> _EXERCISE DETAILS_
Copy each of the entries below word for word, keeping every line the same.

> _GIVEN ENTRIES_
_____

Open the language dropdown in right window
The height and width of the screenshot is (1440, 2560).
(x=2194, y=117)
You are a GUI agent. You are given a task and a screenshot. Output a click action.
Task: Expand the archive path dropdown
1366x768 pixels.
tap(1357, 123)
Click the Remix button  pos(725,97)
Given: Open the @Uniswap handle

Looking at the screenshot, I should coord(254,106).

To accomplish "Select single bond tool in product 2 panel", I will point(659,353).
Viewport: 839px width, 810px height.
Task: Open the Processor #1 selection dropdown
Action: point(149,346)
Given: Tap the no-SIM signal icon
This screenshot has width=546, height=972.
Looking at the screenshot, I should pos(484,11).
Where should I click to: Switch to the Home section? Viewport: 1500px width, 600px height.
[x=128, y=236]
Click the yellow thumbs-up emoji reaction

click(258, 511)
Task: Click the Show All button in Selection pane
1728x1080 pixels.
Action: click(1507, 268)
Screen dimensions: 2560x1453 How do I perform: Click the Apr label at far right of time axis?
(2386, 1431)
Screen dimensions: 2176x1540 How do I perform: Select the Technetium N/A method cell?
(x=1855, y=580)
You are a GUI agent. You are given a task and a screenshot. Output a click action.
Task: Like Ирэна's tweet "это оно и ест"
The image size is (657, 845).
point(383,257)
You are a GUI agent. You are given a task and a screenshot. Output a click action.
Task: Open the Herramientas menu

_____

> _COMPLETED TASK_
Open the language dropdown in right window
The height and width of the screenshot is (1440, 2560).
(x=2194, y=117)
You are a GUI agent. You are given a task and a screenshot. Output a click action.
Task: Expand the archive path dropdown
1366x768 pixels.
tap(1357, 123)
Click the Remix button  pos(725,97)
Given: Open the @Uniswap handle

Looking at the screenshot, I should coord(254,106).

To accomplish "Select single bond tool in product 2 panel", I will point(659,353).
Viewport: 839px width, 810px height.
Task: Open the Processor #1 selection dropdown
Action: point(149,346)
Given: Tap the no-SIM signal icon
This screenshot has width=546, height=972.
Looking at the screenshot, I should pos(484,11).
Where should I click to: Switch to the Home section? Viewport: 1500px width, 600px height.
[x=128, y=236]
Click the yellow thumbs-up emoji reaction

click(258, 511)
Task: Click the Show All button in Selection pane
1728x1080 pixels.
Action: click(1507, 268)
Screen dimensions: 2560x1453 How do I perform: Click the Apr label at far right of time axis?
(2386, 1431)
Screen dimensions: 2176x1540 How do I perform: Select the Technetium N/A method cell?
(x=1855, y=580)
You are a GUI agent. You are given a task and a screenshot. Output a click action.
Task: Like Ирэна's tweet "это оно и ест"
The image size is (657, 845).
point(383,257)
You are a GUI agent. You are given a task and a screenshot. Output a click action.
Task: Open the Herramientas menu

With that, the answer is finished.